● What the exercise asks
Below are some records. Set down exactly the line holding "Image resolution: width=868" and every later line through the end, omitting the pictures.
** Opening Records provided block **
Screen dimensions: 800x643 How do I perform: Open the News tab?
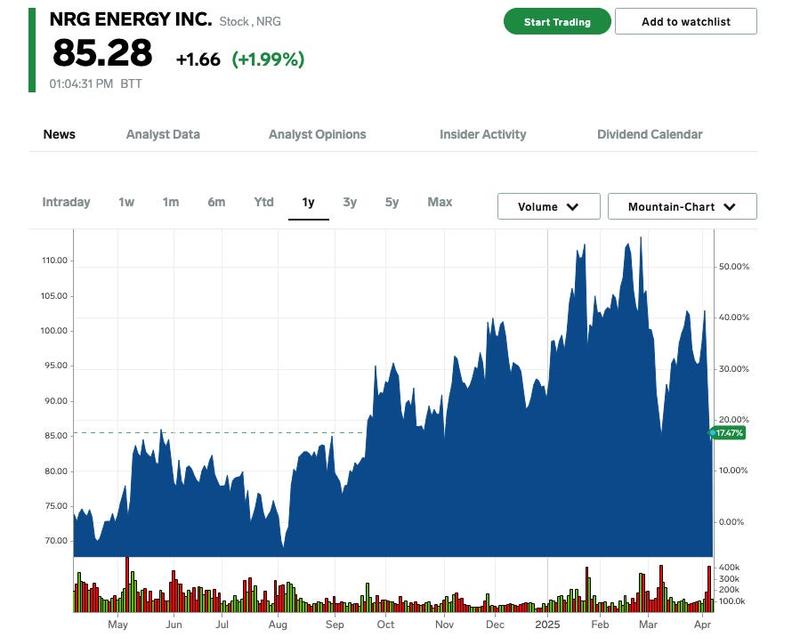pos(59,134)
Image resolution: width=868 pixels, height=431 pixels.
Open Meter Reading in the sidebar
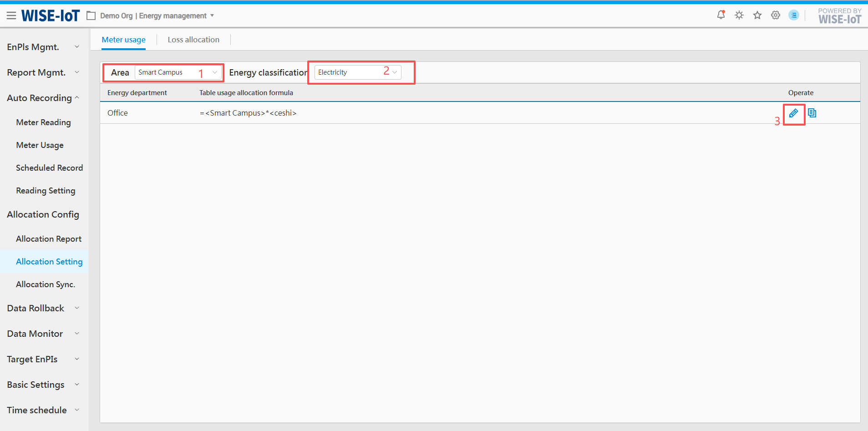tap(43, 122)
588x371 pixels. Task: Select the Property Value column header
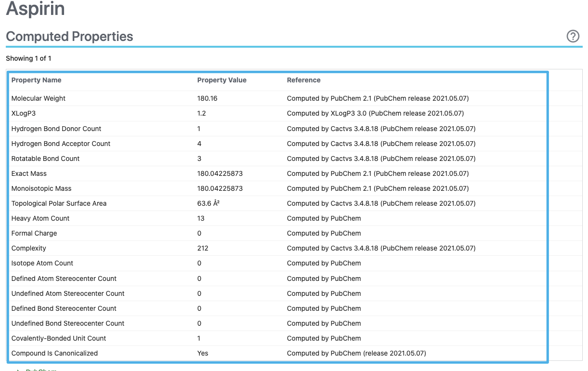222,80
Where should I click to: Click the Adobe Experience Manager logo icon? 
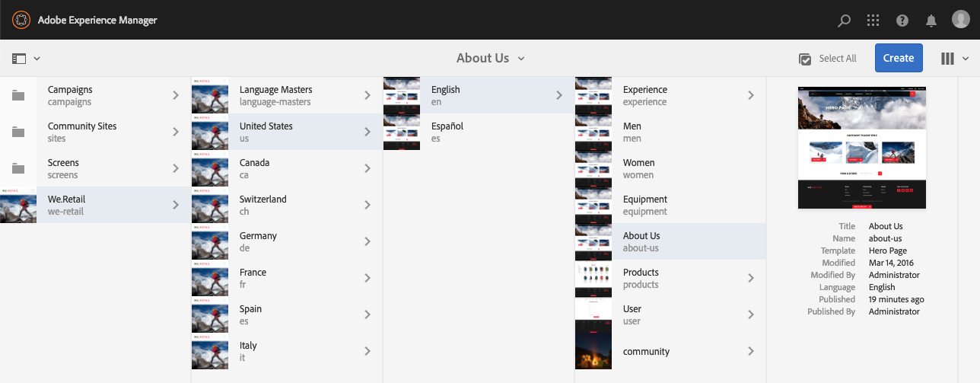[21, 20]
** Closing Records provided block **
● Expected answer
Image resolution: width=868 pixels, height=431 pixels.
Open Meter Reading in the sidebar
tap(43, 122)
588x371 pixels. Task: Select the Property Value column header
222,80
Where should I click to: Click the Adobe Experience Manager logo icon? 
[21, 20]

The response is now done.